Tout particulier est (de façon ou d’autre) général. Tout général est (une parcelle ou un côté ou une essence) du particulier. Tout général n’englobe qu’approximativement tous les objets particuliers. Tout particulier entre incomplètement dans le général, etc., etc. Tout particulier est relié par des milliers de passages à des particuliers d’un autre genre (choses, phénomènes, processus), etc. Il y a déjà ici des éléments, des embryons du concept de nécessité, de liaison objective de la nature, etc.

Le contingent et le nécessaire, le phénomène et l’essence sont déjà ici, car en disant : Jean est un homme, Médor est un chien, ceci est une feuille d’arbre, etc., nous rejetons une série de caractères comme contingents, nous séparons l’essentiel de l’apparent et nous opposons l’un à l’autre.

Ainsi, dans toute proposition on peut (et on doit), comme dans une « maille », une « cellule », mettre en évidence les embryons de tous les éléments de la dialectique, montrant ainsi que la dialectique est inhérente à toute la connaissance humaine en général.

Quant aux sciences de la nature, elles nous montrent (et, encore une fois c’est ce qu’il faut montrer sur tout exemple le plus simple) la nature objective avec ses mêmes qualités, le changement du particulier en général, du contingent en nécessaire, les passages, les modulations, la liaison mutuelle des contraires.

C’est la dialectique qui est la théorie de la connaissance (de Hegel et) du marxisme : voilà à quel « aspect » de l’affaire (ce n’est pas un « aspect », mais le fond de l’affaire) Plékhanov, pour ne rien dire d’autres marxistes, n’a pas prêté attention.

La connaissance est présentée sous la forme d’une série de cercles aussi bien par Hegel (cf. la Logique) que par l’éclectique Paul Volkmann, « gnoséologue » contemporain des sciences de la nature, ennemi de l’hégélianisme (qu’il n’a pas compris) (cf. ses « Erkenntnistheoretische Grundziige »). « Les cercles » en philosophie : [la chronologie est-elle obligatoire à propos des personnes ? Non !]

Antique : de Démocrite à Platon et à la dialectique d’Héraclite. Renaissance : Descartes versus Gassendi (Spinoza ?). Moderne : d’Holbach-Hegel (par Berkeley, Hume, Kant). Hegel-Feuerbach-Marx.

La dialectique comme connaissance vivante, multilatérale (le nombre des côtés augmentant perpétuellement) avec une foule de nuances pour toute façon d’aborder, d’approcher la réalité (avec un système philosophique qui croit en un tout à partir de chaque nuance) : voilà un contenu incommensurablement riche en comparaison du matérialisme « métaphysique », dont le principal malheur est d’être incapable d’appliquer la dialectique à la Bildertheorie (Théorie du reflet), au processus et au développement de la connaissance.

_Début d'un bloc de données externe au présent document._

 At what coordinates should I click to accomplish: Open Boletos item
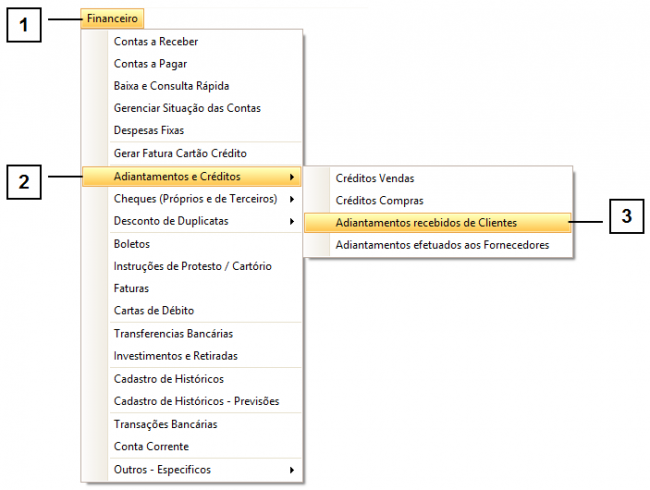[132, 244]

L’idéalisme philosophique n’est que niaiserie du point de vue du matérialisme grossier, simple, métaphysique.

Au contraire, du point de vue du matérialisme dialectique, l’idéalisme philosophique est le développement (l’enflement, le gonflement) unilatéral, exagéré, « überschwengliches » (cf. Dietzgen, Petits écrits Philosophiques 1903)) de l’un des petits traits, de l’un des aspects, de l’une des facettes de la connaissance en absolu détaché de la matière, de la nature, divinisé.

L’idéalisme, c’est de la bondieuserie. Juste. Mais l’idéalisme philosophique est (« plus justement » et « en outre » ) la voie vers la bondieuserie par une des nuances de la connaissance (dialectique) humaine infiniment complexe.

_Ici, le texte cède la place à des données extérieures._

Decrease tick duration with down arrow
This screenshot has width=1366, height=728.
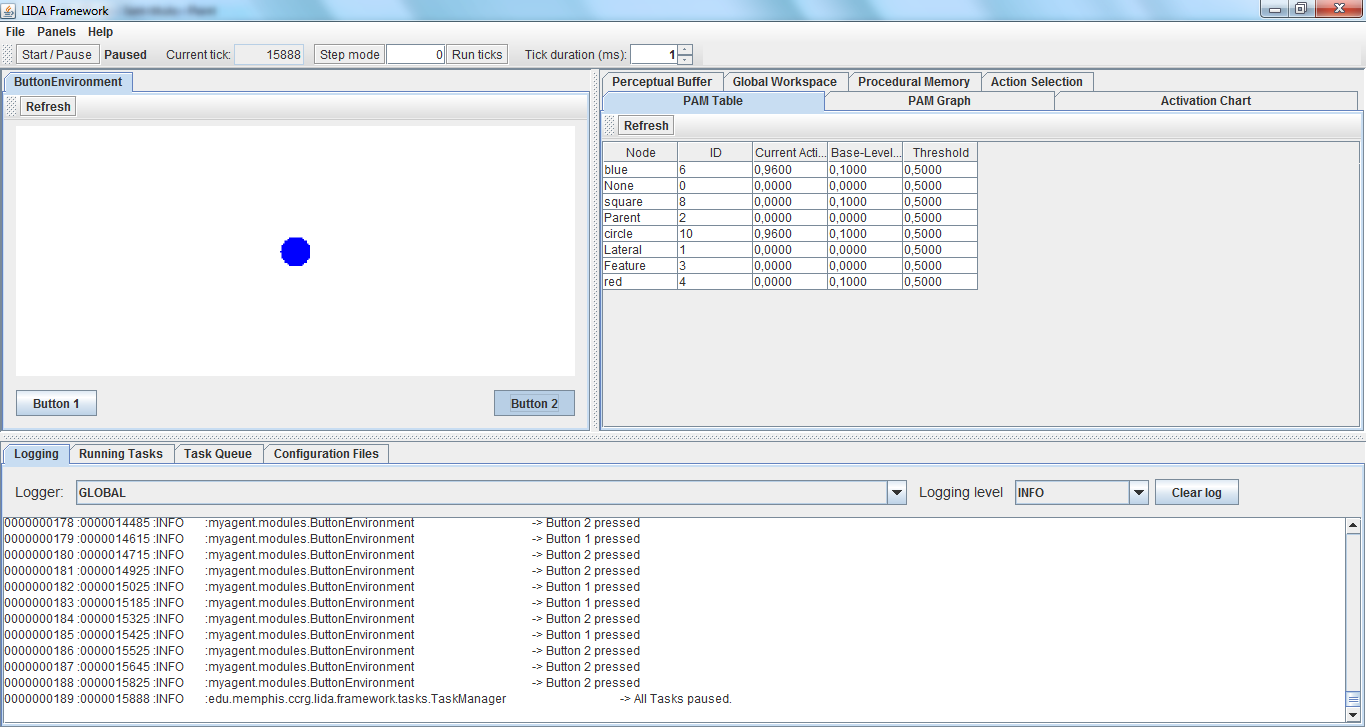point(685,60)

La connaissance humaine n’est pas (respectivement ne décrit pas) une ligne droite, mais une ligne courbe qui se rapproche indéfiniment d’une série de cercles, d’une spirale.

Tout segment, tronçon, morceau de cette courbe peut être changé (changé unilatéralement) en une ligne droite indépendante, entière, qui (si on ne voit pas la forêt derrière les arbres) conduit alors dans le marais, à la bondieuserie (où elle est fixée par l’intérêt de classe des classes dominantes). Démarche rectiligne et unilatéralilé, raideur de boisât ossification, Subjectivisme et cécité subjective, voilà les racines gnoséologiques de l’idéalisme.

Et la bondieuserie (idéalisme philosophique) a, naturellement, des racines gnoséologiques, elle n’est pas dépourvue de fondement ; c’est une fleur stérile, c’est incontestable, mais une fleur stérile qui pousse sur l’arbre vivant de la vivante, féconde, vraie, vigoureuse, toute-puissante, objective, absolue connaissance humaine.